Supplying a negative value arranges the data frame in either ascending (with slice_min()) or descending (with slice_max()) order, but it doesn’t actually slice the data frame for the lowest/highest values of the given variable.

  1. Explain what count() does in terms of the dplyr verbs you just learned. What does the sort argument to count() do?

count() is used to count the number of rows in a data frame, grouped by one or more variables. The sort argument specifies if how the results are sorted (TRUE ascending) is the default.

  1. Suppose we have the following tiny data frame:
df <- tibble(
  x = 1:5,
  y = c("a", "b", "a", "a", "b"),
  z = c("K", "K", "L", "L", "K")
)

a. Write down what you think the output will look like, then check if you were correct, and describe what group_by() does.

df |>
  group_by(y)

Groups df by y.

b. Write down what you think the output will look like, then check if you were correct, and describe what arrange() does. Also comment on how it’s different from the group_by() in part (a).

df |>
  arrange(y)

Arranges df in ascending order of the value of y.

c. Write down what you think the output will look like, then check if you were correct, and describe what the pipeline does.

df |>
  group_by(y) |>
  summarize(mean_x = mean(x))

Groups df by y and then calculates the average value of x for each group.

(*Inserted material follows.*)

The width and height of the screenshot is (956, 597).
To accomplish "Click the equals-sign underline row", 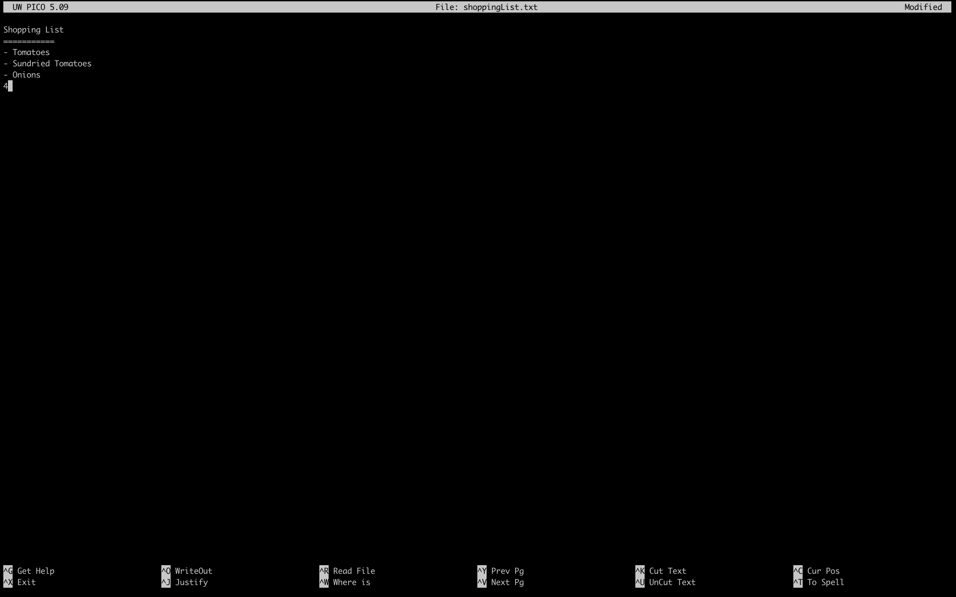I will (29, 41).
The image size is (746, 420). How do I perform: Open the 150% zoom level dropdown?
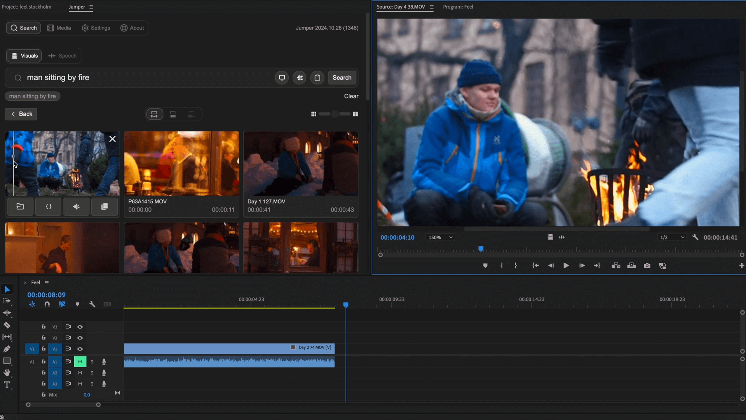pos(441,237)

d. Write down what you think the output will look like, then check if you were correct, and describe what the pipeline does. Then, comment on what the message says.

df |>
  group_by(y, z) |>
  summarize(mean_x = mean(x))

Groups df by y and z, and then calculates the average value of x for each group combination. The resulting data frame is grouped by y.

e. Write down what you think the output will look like, then check if you were correct, and describe what the pipeline does. How is the output different from the one in part (d)?

df |>
  group_by(y, z) |>
  summarize(mean_x = mean(x), .groups = "drop")

Groups df by y and z, and then calculates the average value of x for each group combination. The resulting data frame is not grouped.

f. Write down what you think the outputs will look like, then check if you were correct, and describe what each pipeline does. How are the outputs of the two pipelines different?

df |>
  group_by(y, z) |>
  summarize(mean_x = mean(x))

df |>
  group_by(y, z) |>
  mutate(mean_x = mean(x))

Groups df by y and z, and then calculates the average value of x for each group combination. With summarize() the resulting data frame has one row per group combination while with mutate() the resulting data frame has the same number of rows as the original data frame.

Reference

Wickham, H., Mine Çetinkaya-Rundel and Grolemund, G. (2023) R for data science. 2nd ed. Sebastopol, CA: O’Reilly Media.